To clarify, with "doesn't include extra executables" you mean that the end-user has to install those manually and then you get a fully working sage?

Yes.   They could possibly all be installed via a recommended conda package...

There are a couple of defaults in Sage, e.g., depend on maxima by default, or print a bunch of warnings about singular not being installed on startup, which are changed in sagelite. This make more things work without reliance on external programs. 
 
In https://github.com/sagemath/sage/pull/41415, I was working on building wheels for the sagemath pypi package. Would be nice if you could upstream your generic changes to the wheel building infrastructure.

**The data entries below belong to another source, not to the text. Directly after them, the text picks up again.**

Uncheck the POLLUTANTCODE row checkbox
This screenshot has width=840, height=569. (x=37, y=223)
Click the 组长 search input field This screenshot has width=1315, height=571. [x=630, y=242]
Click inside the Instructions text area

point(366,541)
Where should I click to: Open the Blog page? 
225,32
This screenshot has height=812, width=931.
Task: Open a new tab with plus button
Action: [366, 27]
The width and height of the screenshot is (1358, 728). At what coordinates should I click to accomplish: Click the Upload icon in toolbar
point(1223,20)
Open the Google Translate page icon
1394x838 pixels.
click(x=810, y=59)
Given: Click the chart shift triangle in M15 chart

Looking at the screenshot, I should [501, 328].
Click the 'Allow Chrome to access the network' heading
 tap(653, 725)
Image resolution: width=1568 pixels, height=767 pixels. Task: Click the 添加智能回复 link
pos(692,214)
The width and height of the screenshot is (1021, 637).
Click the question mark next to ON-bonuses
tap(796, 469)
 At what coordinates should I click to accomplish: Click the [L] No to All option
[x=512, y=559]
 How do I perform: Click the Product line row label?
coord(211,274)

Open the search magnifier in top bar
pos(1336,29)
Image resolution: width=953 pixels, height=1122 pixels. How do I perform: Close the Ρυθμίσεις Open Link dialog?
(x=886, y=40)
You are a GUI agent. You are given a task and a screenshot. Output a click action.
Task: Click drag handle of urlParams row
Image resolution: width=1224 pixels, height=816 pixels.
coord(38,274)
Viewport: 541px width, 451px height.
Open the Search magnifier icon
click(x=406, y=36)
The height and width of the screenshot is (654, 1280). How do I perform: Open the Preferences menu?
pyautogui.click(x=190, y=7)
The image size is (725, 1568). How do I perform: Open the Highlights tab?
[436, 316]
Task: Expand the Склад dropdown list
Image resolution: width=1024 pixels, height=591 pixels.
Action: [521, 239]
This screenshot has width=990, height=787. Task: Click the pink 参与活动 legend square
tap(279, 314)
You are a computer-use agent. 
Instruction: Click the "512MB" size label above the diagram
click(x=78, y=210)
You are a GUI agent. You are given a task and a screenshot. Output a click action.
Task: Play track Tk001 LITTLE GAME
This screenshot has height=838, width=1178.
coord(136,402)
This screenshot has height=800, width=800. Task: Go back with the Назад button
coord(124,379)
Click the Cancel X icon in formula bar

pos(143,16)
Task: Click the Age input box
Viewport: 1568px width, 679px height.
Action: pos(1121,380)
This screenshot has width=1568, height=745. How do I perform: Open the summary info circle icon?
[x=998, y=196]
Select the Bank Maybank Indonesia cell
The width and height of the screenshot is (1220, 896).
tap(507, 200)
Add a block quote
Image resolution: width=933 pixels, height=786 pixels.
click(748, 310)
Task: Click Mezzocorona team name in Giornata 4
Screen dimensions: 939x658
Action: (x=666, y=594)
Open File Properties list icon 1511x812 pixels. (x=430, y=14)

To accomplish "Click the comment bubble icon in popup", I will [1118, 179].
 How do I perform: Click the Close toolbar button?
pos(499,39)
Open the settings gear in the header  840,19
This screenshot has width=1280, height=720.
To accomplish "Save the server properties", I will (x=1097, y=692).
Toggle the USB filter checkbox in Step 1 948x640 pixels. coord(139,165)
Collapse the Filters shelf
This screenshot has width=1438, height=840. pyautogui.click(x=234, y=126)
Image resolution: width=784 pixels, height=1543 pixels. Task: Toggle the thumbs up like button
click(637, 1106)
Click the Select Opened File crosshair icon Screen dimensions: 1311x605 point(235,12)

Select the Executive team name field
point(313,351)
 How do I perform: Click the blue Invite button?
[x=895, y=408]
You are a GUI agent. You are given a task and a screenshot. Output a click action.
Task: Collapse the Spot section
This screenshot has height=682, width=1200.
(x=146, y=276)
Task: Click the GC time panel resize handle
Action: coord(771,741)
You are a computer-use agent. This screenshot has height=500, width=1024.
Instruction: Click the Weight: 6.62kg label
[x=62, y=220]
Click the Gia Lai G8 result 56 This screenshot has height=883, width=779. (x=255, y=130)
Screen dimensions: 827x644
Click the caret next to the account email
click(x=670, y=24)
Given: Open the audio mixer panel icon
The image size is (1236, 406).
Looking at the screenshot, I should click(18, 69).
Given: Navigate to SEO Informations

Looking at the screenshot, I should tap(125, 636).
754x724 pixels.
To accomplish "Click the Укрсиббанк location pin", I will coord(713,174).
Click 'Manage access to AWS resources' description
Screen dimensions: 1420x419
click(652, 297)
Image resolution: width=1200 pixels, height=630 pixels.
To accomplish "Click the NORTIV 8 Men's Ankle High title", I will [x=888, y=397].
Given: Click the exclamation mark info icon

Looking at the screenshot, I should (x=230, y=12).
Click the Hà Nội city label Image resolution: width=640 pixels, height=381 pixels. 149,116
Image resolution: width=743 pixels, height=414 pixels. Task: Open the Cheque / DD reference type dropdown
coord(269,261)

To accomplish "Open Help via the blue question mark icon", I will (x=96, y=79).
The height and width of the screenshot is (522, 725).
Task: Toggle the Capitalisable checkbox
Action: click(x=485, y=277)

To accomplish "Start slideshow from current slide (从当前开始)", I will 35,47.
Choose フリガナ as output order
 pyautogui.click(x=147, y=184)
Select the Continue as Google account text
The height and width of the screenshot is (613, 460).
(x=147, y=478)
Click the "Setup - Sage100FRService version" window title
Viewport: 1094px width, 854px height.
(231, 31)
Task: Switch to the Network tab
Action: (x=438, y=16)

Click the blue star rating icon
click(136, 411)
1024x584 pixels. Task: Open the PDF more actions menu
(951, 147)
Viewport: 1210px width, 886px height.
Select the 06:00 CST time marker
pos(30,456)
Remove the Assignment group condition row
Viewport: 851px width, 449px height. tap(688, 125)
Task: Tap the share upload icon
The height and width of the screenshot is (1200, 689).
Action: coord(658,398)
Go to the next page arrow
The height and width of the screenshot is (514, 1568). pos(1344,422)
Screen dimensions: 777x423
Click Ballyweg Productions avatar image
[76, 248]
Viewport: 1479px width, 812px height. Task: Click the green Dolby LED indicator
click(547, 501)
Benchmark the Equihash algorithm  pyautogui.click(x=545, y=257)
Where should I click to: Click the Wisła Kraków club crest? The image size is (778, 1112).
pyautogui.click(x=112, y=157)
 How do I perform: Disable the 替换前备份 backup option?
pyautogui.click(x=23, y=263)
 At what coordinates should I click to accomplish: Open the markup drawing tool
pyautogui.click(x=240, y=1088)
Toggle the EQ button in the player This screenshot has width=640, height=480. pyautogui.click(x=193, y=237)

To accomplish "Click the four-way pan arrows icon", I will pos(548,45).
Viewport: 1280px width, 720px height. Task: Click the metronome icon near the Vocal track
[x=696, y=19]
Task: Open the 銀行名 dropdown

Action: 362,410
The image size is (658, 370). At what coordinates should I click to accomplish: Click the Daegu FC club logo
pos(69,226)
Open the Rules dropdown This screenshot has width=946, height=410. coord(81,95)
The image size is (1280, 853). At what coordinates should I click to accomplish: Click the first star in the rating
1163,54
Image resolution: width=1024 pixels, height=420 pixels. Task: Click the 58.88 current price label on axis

I'm keeping sagelite as a separate repo https://github.com/sagemathinc/sagelite and will periodically merge in upstream sage to it.   Anybody is welcome to anything there, but I don't personally have the time or interest to upstream anything.

 -- William
 

On Wednesday, April 22, 2026 at 6:13:47 AM UTC+2 wst...@gmail.com wrote:
Hi Sage-Devel,

For a long time, by far the biggest problem with sagemath is that you can't just easily "pip install" it into standard Python environments.   There's now sagelite which is sage, but pip-installable, and packaged in a pypi friendly way, so it's not too big, and doesn't include extra executables like Singular/Maxima/etc. -- just the core extension modules and code.  There's a few minor changes, e.g., prefer sympy over maxima for integration. 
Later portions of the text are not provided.